The therapists delivering the DN have undergone post- graduate training in DN; uses DN on a regular clinical basis and practices DN in accordance with current state laws. The clinics in which the study was conducted provided consent for the delivery of DN and collecting data for the study. No personal identifiable information was collected. Patients were assigned a code as they enter the study, as patient 1; patient 2, etc. The DN was applied to the muscles containing active trigger points over the affected area per clinical discretion of the physical therapist in line with current treatment principles of DN for musculoskeletal pain.

Outcome Measures

Upon consent, patients completed a demographics questionnaire with no identifiable information being captured or shared with the research team, other than the practicing physical therapist. Five formal tests were conducted before and immediately after the intervention.

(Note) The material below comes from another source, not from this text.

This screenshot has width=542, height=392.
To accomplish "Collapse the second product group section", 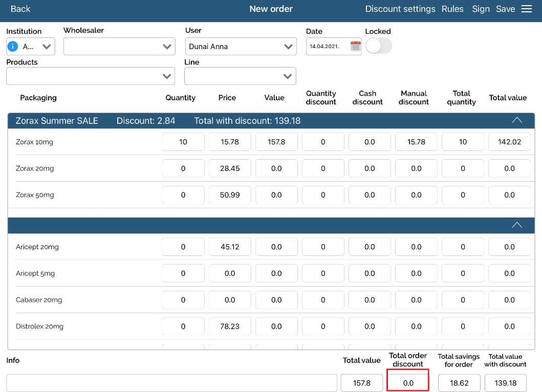I will (x=517, y=225).
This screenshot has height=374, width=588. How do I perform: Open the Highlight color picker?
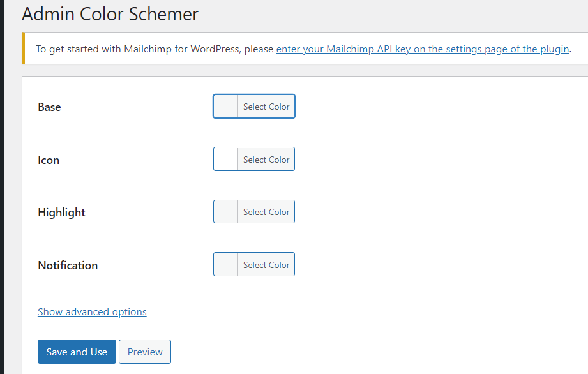pos(266,211)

Self-reported pain rating – Numeric pain rating scale (NPRS): Spinal pain was measured with the use of a NPRS, as has been used in various studies for musculoskeletal pain [35, 36, 37, 38]. The minimal clinical important difference (MCID) for the NPRS for acute/sub-acute low back pain is reported to be 2.0 [39] and for chronic low back pain is 1.7 [40]. For neck and upper extremity pain, an MCID of 3 has been advised [41].

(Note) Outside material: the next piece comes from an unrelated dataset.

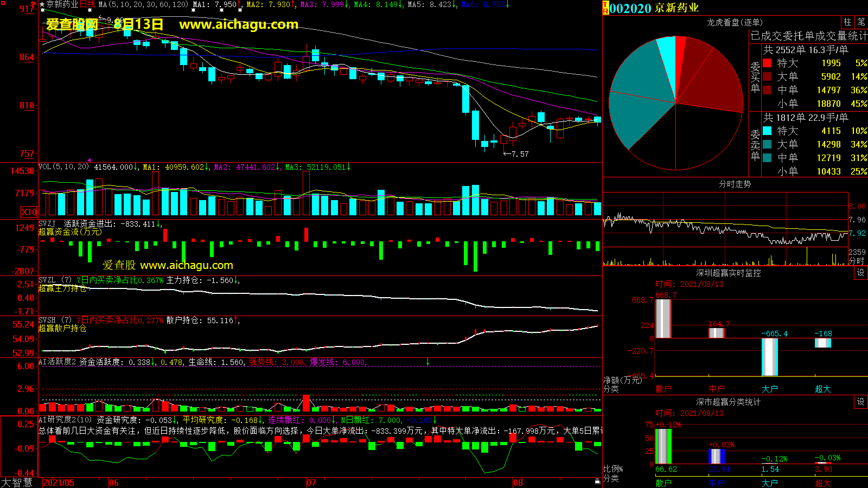The height and width of the screenshot is (488, 868).
Task: Click the small red square in top-left corner
Action: [3, 3]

Body chart (grid allocation): Prior to and immediately after DN, patients were asked to “color in the area they experience pain.” Recent pain science research has pointed to body chart drawings as a potential indication of the integrity of the S1 region of the brain [19, 42]. Body charts were quantified with an overlay grid system to produce a count of blocks covered during the drawings before and after DN [19]. This method has been used in previous studies to quantify increase and/ or decrease in body pain drawings for musculoskeletal pain (Figure 1) [19, 43, 44, 45].

Figure 1: Example of body pain drawings with grid measure in patients with spinal pain before and immediately following DN.
Click to enlarge
Figure 1: Example of body pain drawings with grid measure in patients with spinal pain before and immediately following DN.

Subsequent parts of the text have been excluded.